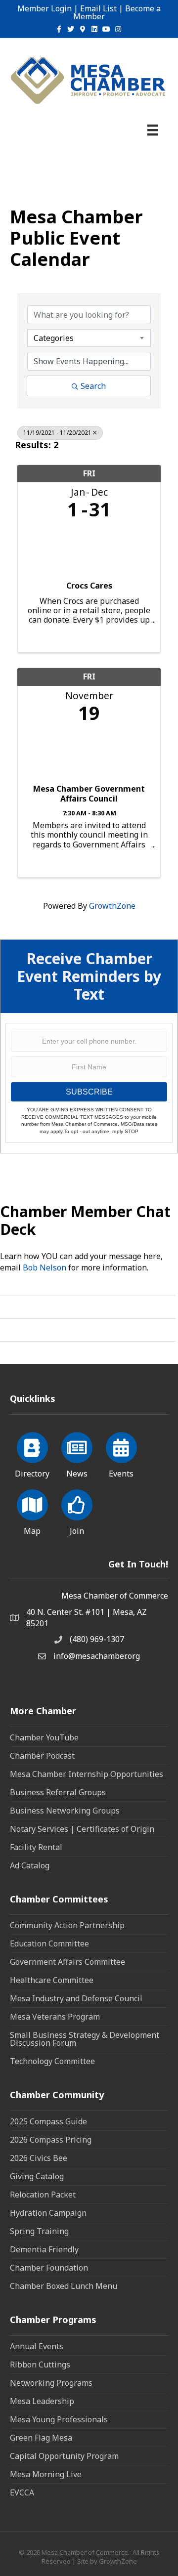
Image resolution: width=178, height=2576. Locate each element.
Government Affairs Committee (67, 1961)
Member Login (44, 8)
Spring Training (39, 2231)
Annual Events (36, 2346)
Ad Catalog (29, 1865)
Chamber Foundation (49, 2267)
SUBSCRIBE (89, 1092)
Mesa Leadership (42, 2401)
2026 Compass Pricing (50, 2139)
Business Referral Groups (58, 1792)
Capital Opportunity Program (64, 2455)
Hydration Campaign (48, 2212)
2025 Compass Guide (48, 2121)
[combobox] (89, 338)
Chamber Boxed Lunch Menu (63, 2285)
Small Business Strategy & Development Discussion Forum (84, 2038)
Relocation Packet (43, 2194)
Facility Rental (36, 1847)
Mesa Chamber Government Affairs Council (89, 793)
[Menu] (152, 130)
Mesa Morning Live (46, 2474)
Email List (98, 8)
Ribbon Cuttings (40, 2364)
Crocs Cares (89, 586)
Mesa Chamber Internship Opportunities (86, 1774)
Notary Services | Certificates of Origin (82, 1828)
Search (93, 385)
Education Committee (49, 1943)
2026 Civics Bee (38, 2158)
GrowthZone (112, 905)
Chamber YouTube (44, 1737)
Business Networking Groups (65, 1810)
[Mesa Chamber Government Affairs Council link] (89, 751)
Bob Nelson (44, 1267)
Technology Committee (52, 2061)
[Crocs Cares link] (89, 547)
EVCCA (22, 2492)
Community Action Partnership (67, 1925)
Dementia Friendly (44, 2249)
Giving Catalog (37, 2176)
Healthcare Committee (51, 1980)
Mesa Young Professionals (59, 2419)
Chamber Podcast (42, 1755)
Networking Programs (51, 2382)
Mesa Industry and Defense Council (76, 1998)
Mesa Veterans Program (55, 2016)
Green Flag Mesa (41, 2437)
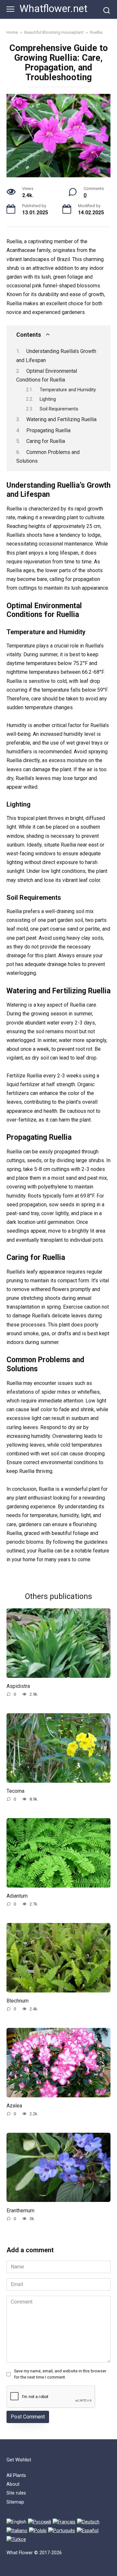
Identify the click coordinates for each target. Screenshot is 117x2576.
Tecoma (15, 1791)
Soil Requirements (59, 409)
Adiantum (17, 1896)
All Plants (16, 2475)
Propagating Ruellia (48, 430)
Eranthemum (20, 2210)
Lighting (48, 399)
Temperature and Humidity (68, 390)
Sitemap (15, 2502)
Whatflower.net (53, 9)
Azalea (14, 2106)
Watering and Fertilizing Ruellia (61, 419)
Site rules (16, 2493)
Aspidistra (18, 1686)
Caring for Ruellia (45, 441)
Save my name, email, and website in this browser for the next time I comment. (60, 2374)
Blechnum (17, 2001)
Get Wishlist (18, 2460)
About (13, 2484)
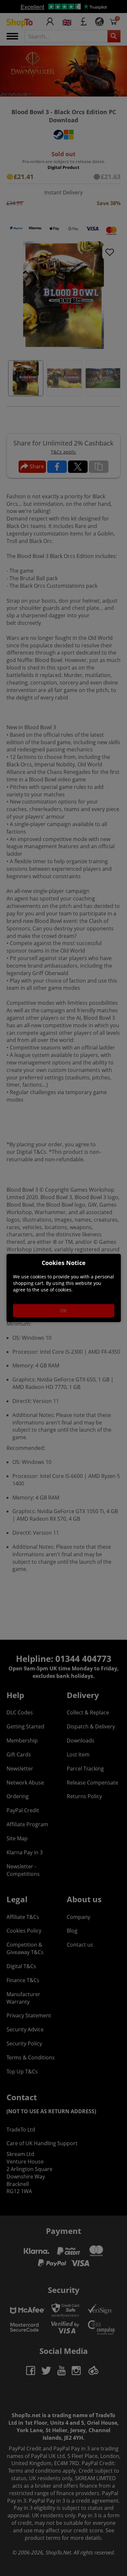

════════

Directions for this task =>
Give back precisely the lines above that start at the line containing "Chamber Foundation (49, 2267)" and end at the line containing "Notary Services |", inclusive. No other lines belong in the output.

Exercise solution =>
Chamber Foundation (49, 2267)
SUBSCRIBE (89, 1092)
Mesa Leadership (42, 2401)
2026 Compass Pricing (50, 2139)
Business Referral Groups (58, 1792)
Capital Opportunity Program (64, 2455)
Hydration Campaign (48, 2212)
2025 Compass Guide (48, 2121)
[combobox] (89, 338)
Chamber Boxed Lunch Menu (63, 2285)
Small Business Strategy & Development Discussion Forum (84, 2038)
Relocation Packet (43, 2194)
Facility Rental (36, 1847)
Mesa Chamber Government Affairs Council (89, 793)
[Menu] (152, 130)
Mesa Morning Live (46, 2474)
Email List (98, 8)
Ribbon Cuttings (40, 2364)
Crocs Cares (89, 586)
Mesa Chamber Internship Opportunities (86, 1774)
Notary Services | Certificates of Origin (82, 1828)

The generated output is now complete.